The word haunt presents a fascinating case of semantic darkening, in which a perfectly ordinary word about domestic familiarity gradually acquired an atmosphere of dread and supernatural menace. Its journey from hearthside comfort to ghostly terror mirrors broader cultural shifts in how English speakers thought about places, memory, and the persistence of the dead.
The word entered Middle English as haunten in the late thirteenth century, borrowed from Old French hanter, meaning to frequent, to inhabit, or to resort to a place habitually. The French word's own origins are debated, but the most widely accepted theory traces it to Old Norse heimta, meaning to bring home, to fetch, or to claim, derived from heimr (home). If this etymology is correct, the word's deepest root connects it to the Proto-Germanic *haim- and ultimately to the Proto-Indo-European *ḱóymos, meaning home or village — the same root that gives English the word home itself.
In its earliest English usage, haunt carried no supernatural connotations whatsoever. To haunt a place meant simply to go there often, and a haunt was a place one regularly frequented — a usage that survives in phrases like "a favorite haunt." Chaucer used the word in this mundane sense, as did other medieval writers.

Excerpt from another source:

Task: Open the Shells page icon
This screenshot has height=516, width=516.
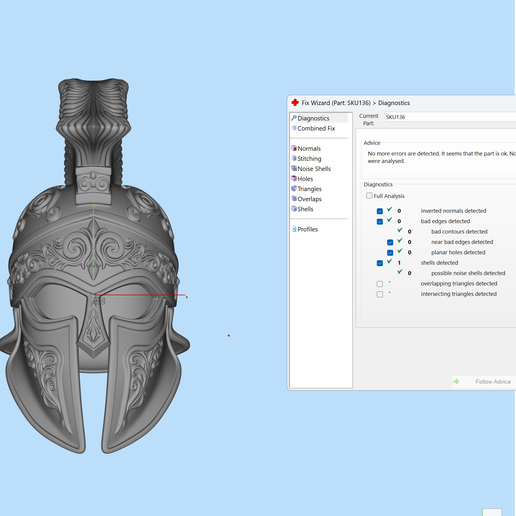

The word also meant to practice something habitually or to keep company with someone.
The ghostly meaning emerged gradually during the fifteenth and sixteenth centuries. The conceptual bridge is not difficult to see: if to haunt means to frequent a place persistently, then a spirit that refuses to leave or continually returns to a location is, in a very real sense, haunting it. The supernatural sense may also have been influenced by the folk belief that the dead remain attached to places they inhabited in life — quite literally, that they come home.
By Shakespeare's time, the ghostly meaning had become established alongside the older sense. Shakespeare himself used both meanings, and the dramatic potential of haunting — the idea that the past will not stay buried, that the dead continue to make claims on the living — made it a powerful word in literary and theatrical contexts. The psychological dimension of haunting, in which memories or guilt recur unbidden, developed naturally from both the physical and supernatural senses.
In modern English, haunt has become overwhelmingly associated with ghosts and the supernatural, though the older meaning persists in careful usage. The adjective haunting, meaning deeply affecting or impossible to forget, preserves both dimensions — something that haunts the mind is a kind of ghost that will not leave. The word's evolution from the domesticity of home to the uncanny presence of spirits traces a profound human intuition: that what is most familiar can become most frightening when it refuses to remain in its proper place.